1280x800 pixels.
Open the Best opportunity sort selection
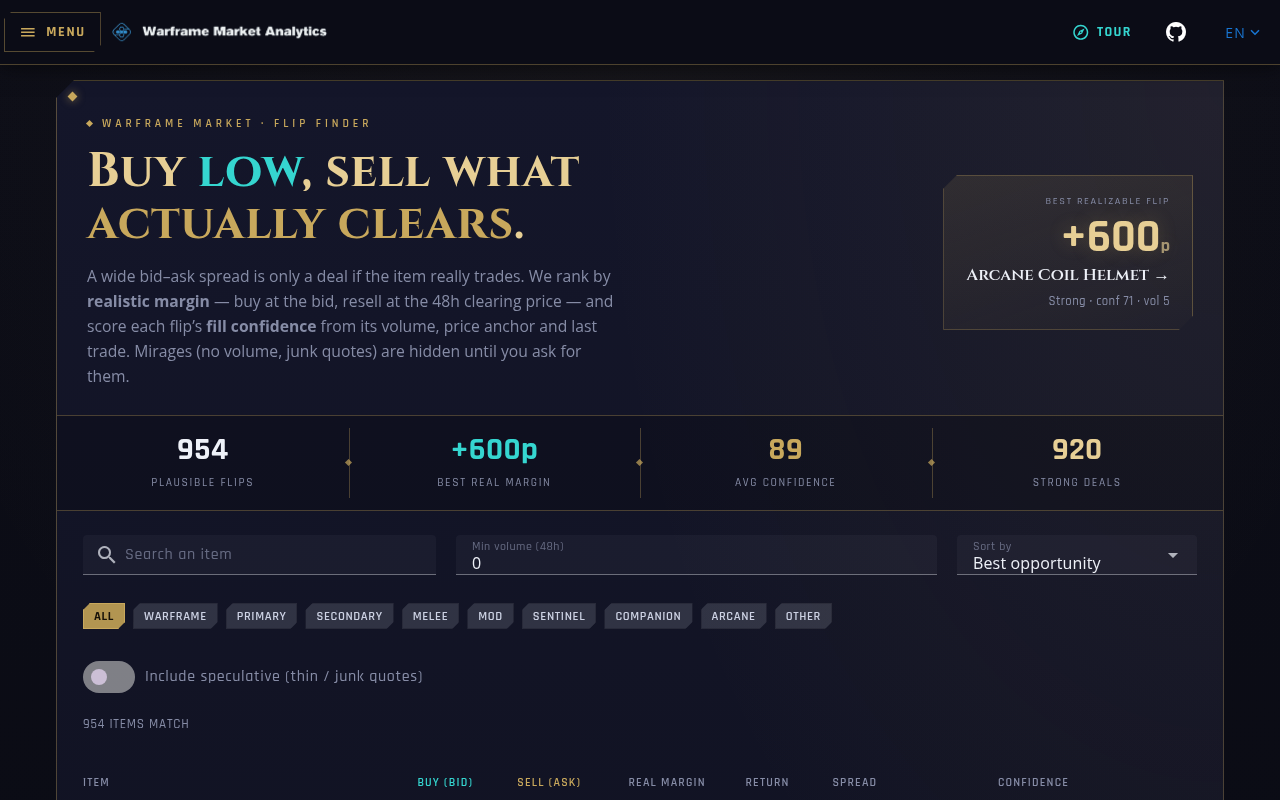point(1077,555)
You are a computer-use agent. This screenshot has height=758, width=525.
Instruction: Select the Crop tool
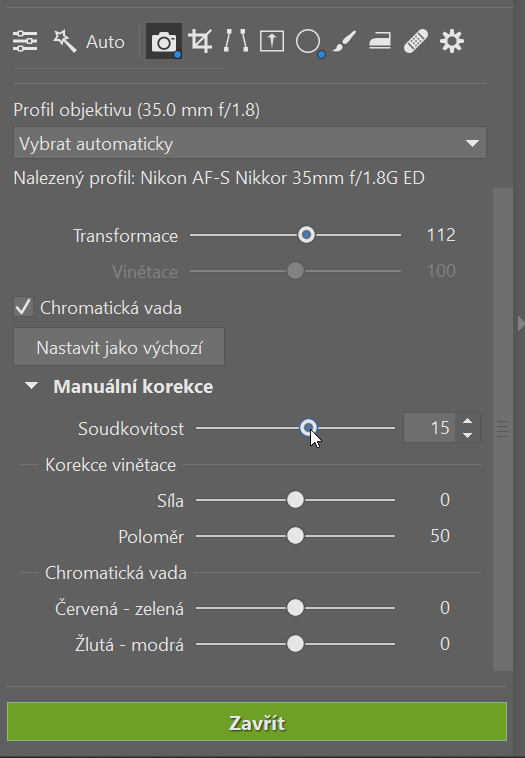tap(200, 42)
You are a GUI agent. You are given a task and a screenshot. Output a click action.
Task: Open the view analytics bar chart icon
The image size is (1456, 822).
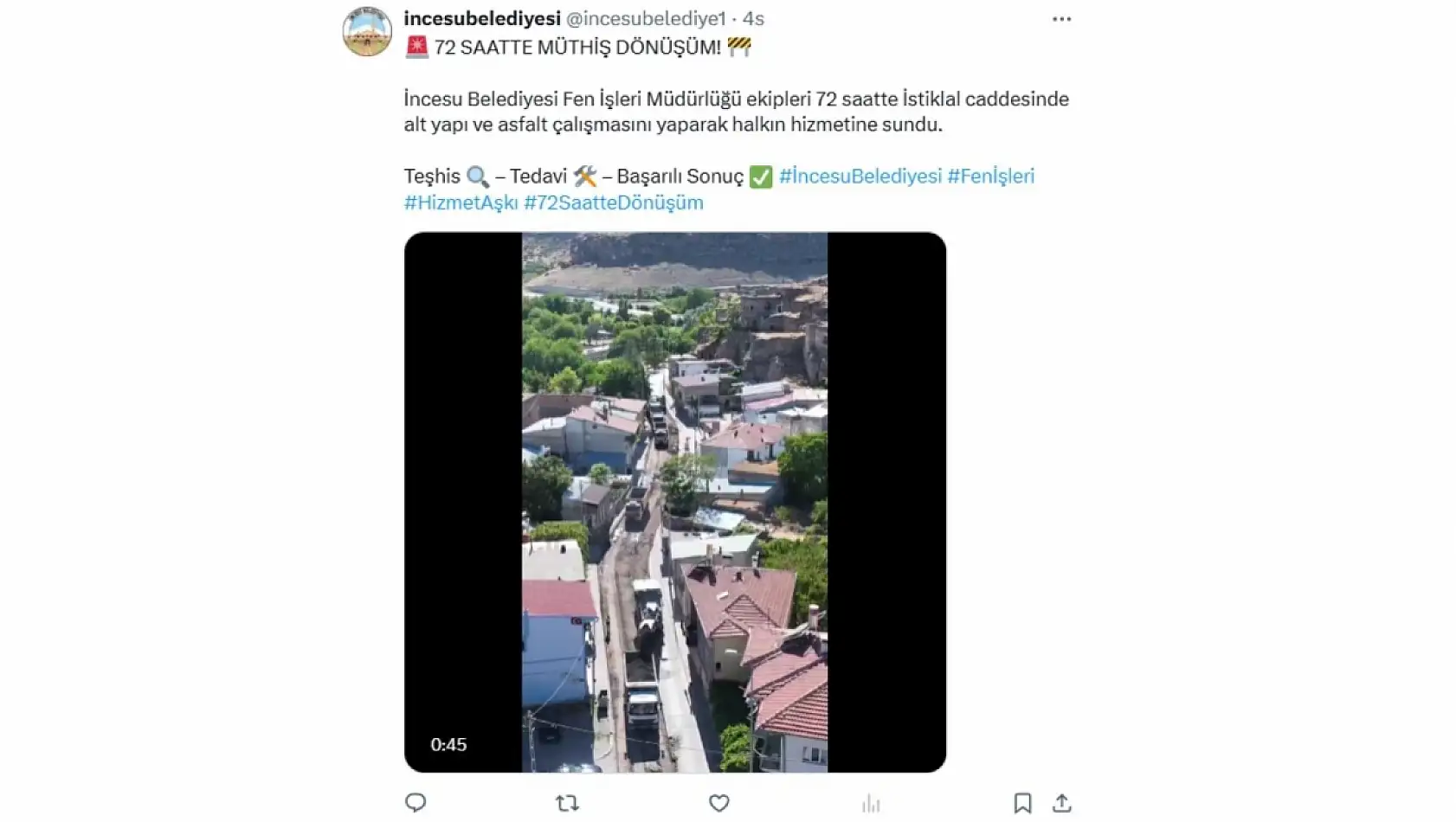click(871, 804)
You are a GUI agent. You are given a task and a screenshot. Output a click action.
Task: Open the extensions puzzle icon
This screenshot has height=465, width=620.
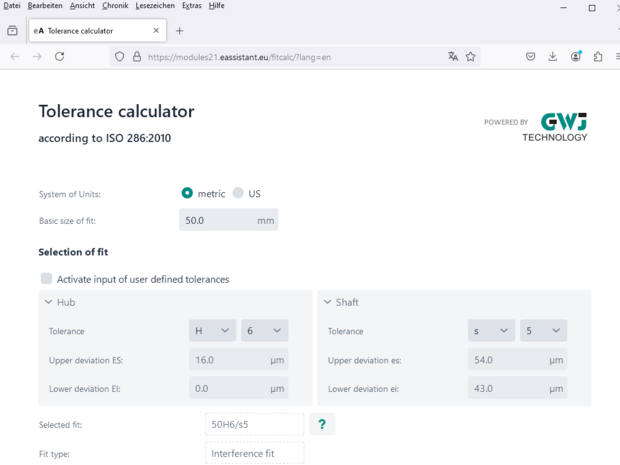point(598,57)
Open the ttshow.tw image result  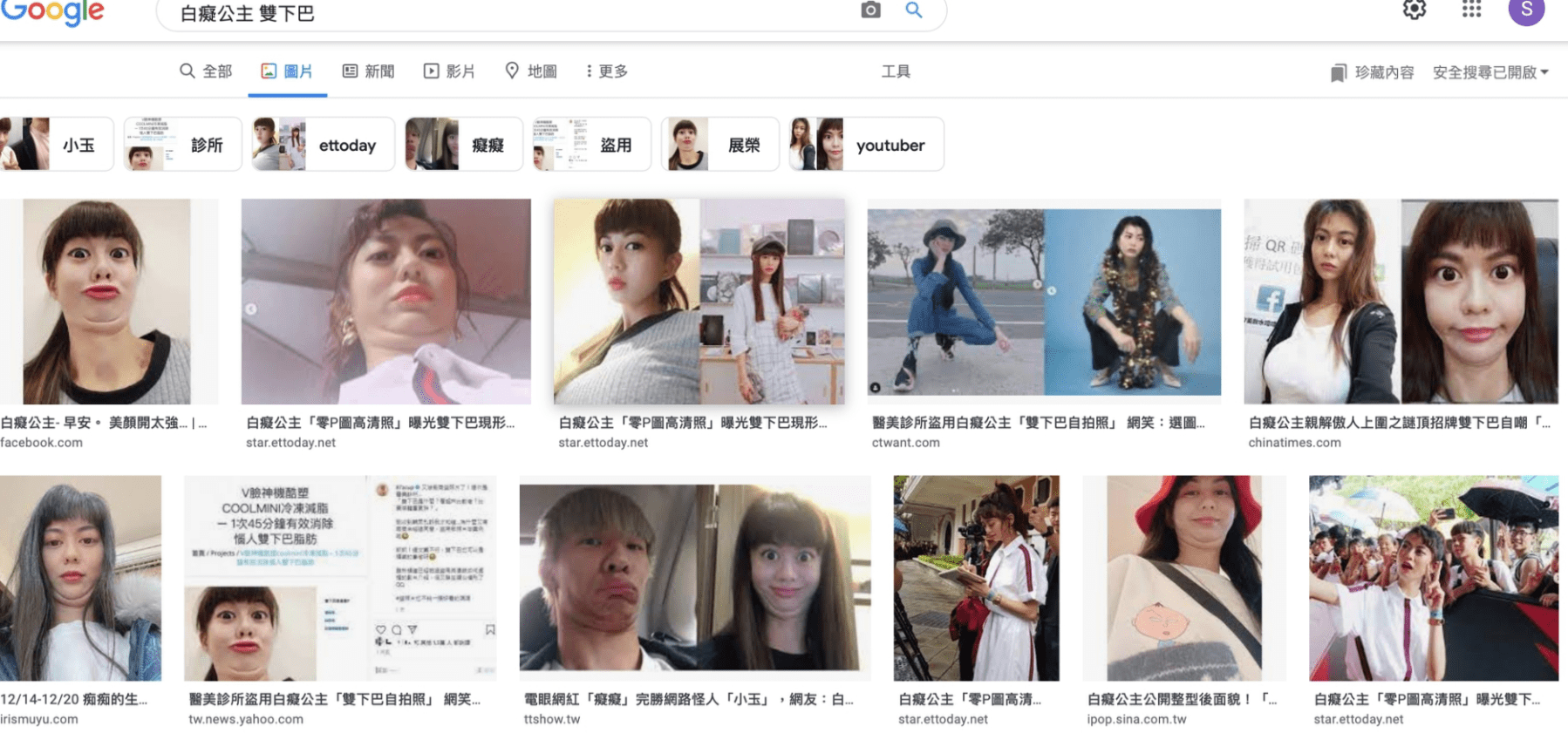(694, 578)
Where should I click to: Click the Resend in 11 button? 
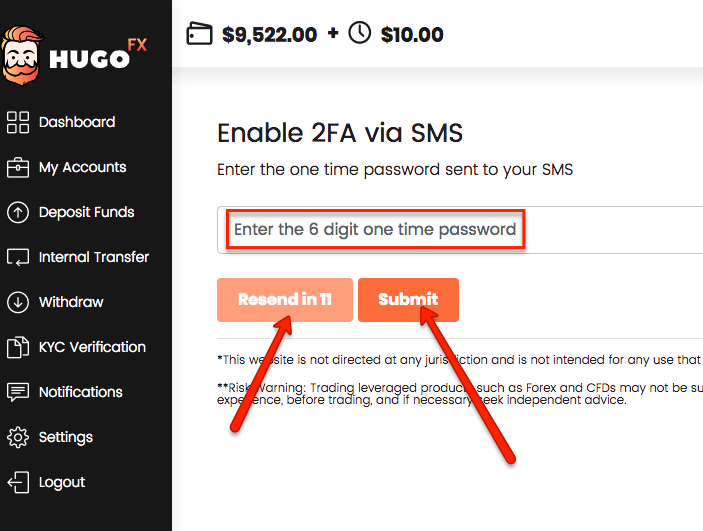285,300
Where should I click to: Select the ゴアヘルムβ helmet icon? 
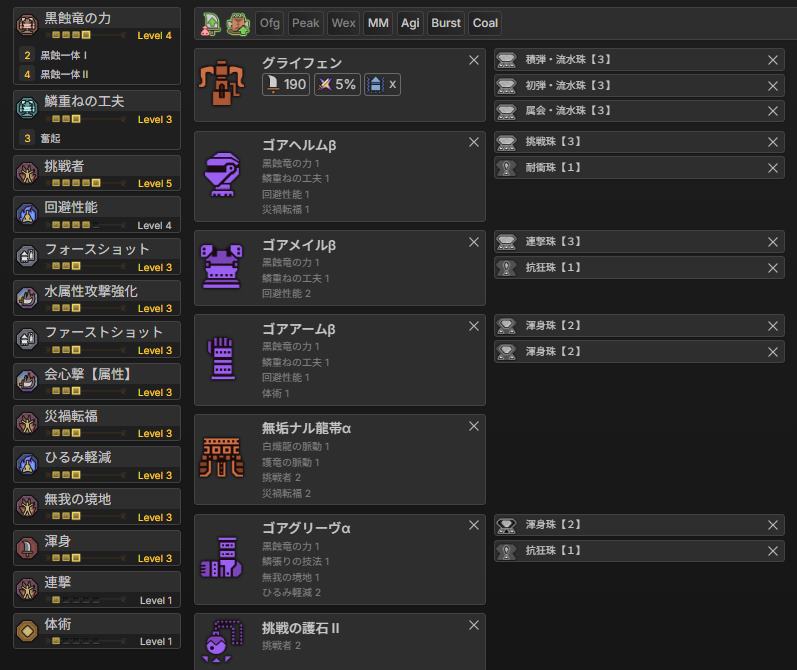coord(221,174)
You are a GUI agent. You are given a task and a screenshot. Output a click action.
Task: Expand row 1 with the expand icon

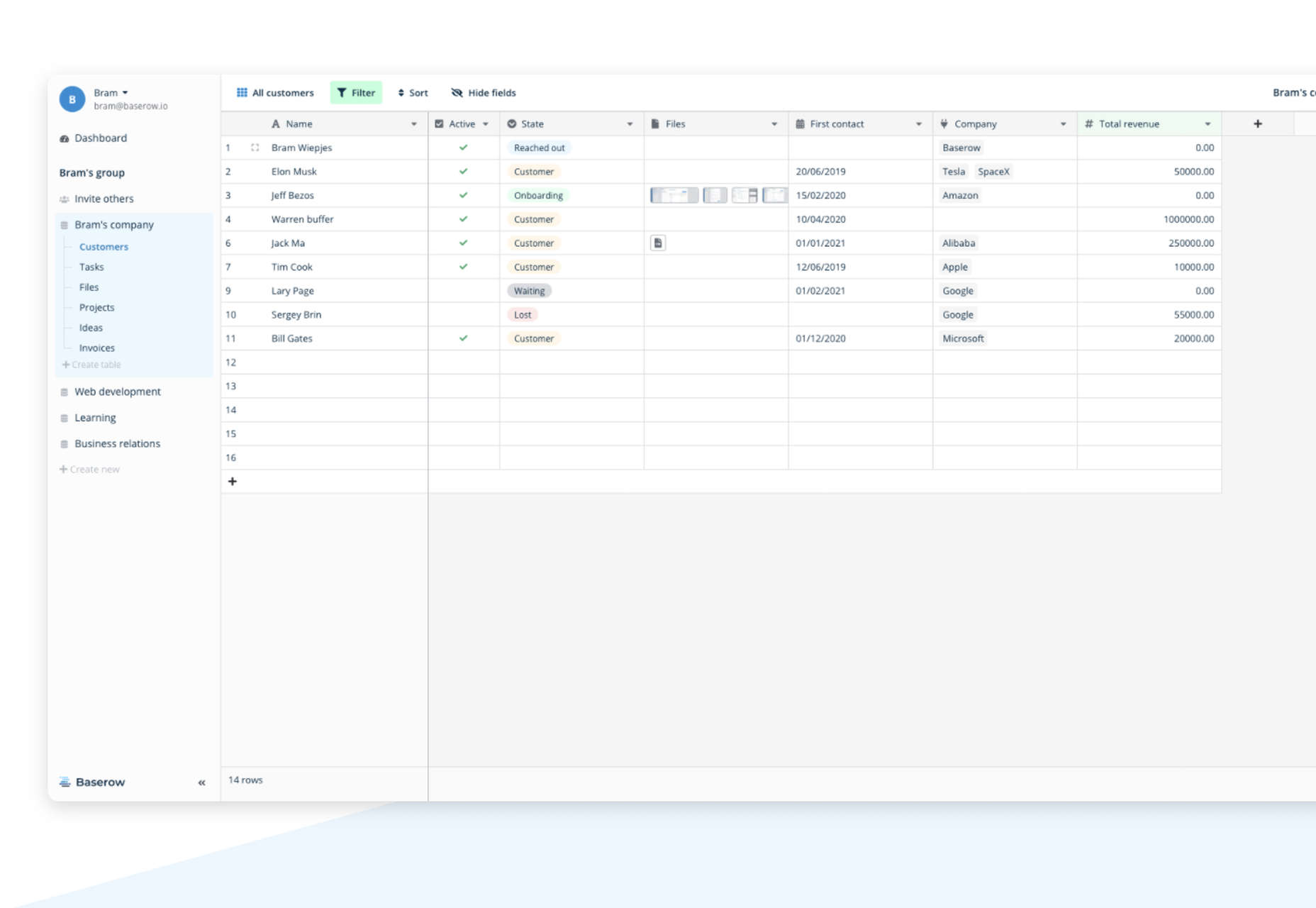[255, 148]
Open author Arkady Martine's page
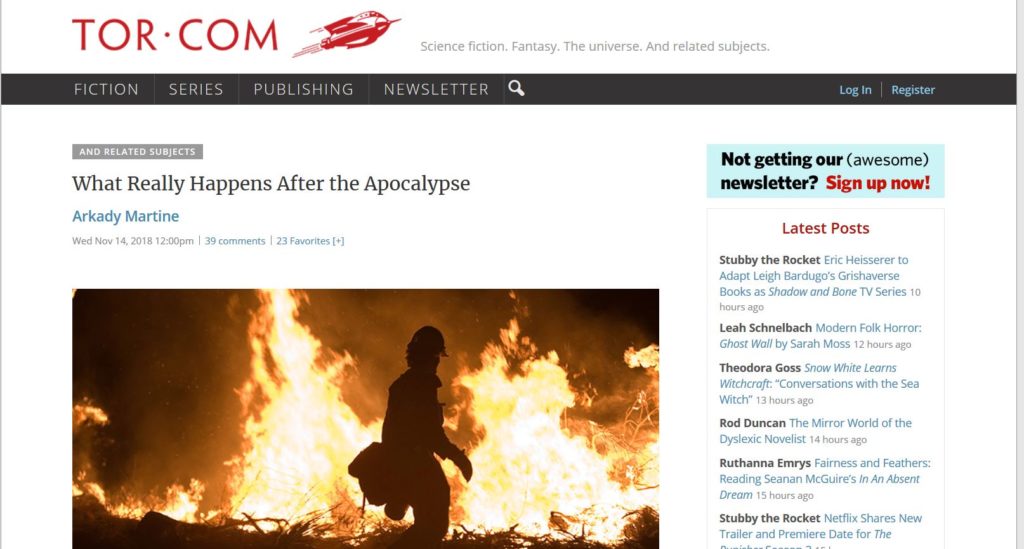The image size is (1024, 549). (x=125, y=216)
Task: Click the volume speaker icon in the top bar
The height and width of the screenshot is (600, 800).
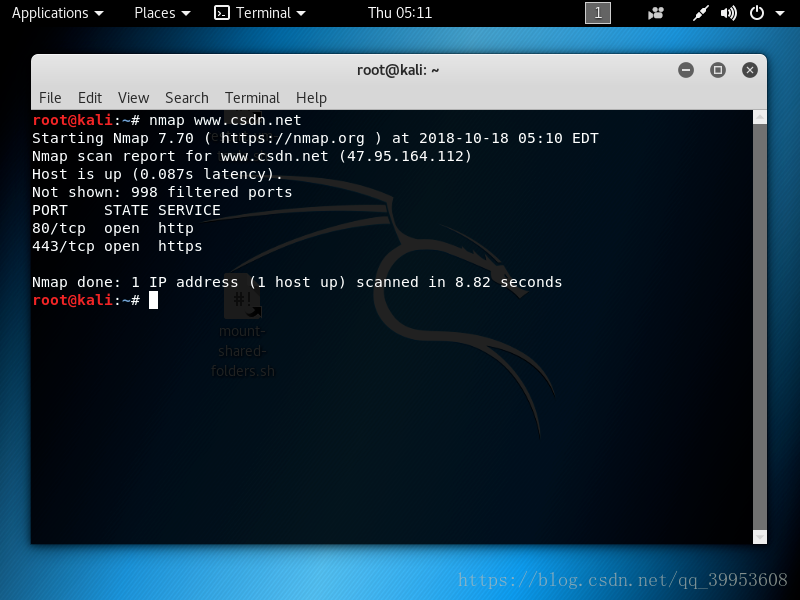Action: tap(728, 13)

_WHAT NEEDS TO BE DONE_
Please rewrite the lines from the one containing "Task: Click the" through the last line, changing "top bar" to "status bar" and keeping everything else the same. Leave the pictures out.

_FINAL RESULT_
Task: Click the volume speaker icon in the status bar
The height and width of the screenshot is (600, 800).
Action: tap(728, 13)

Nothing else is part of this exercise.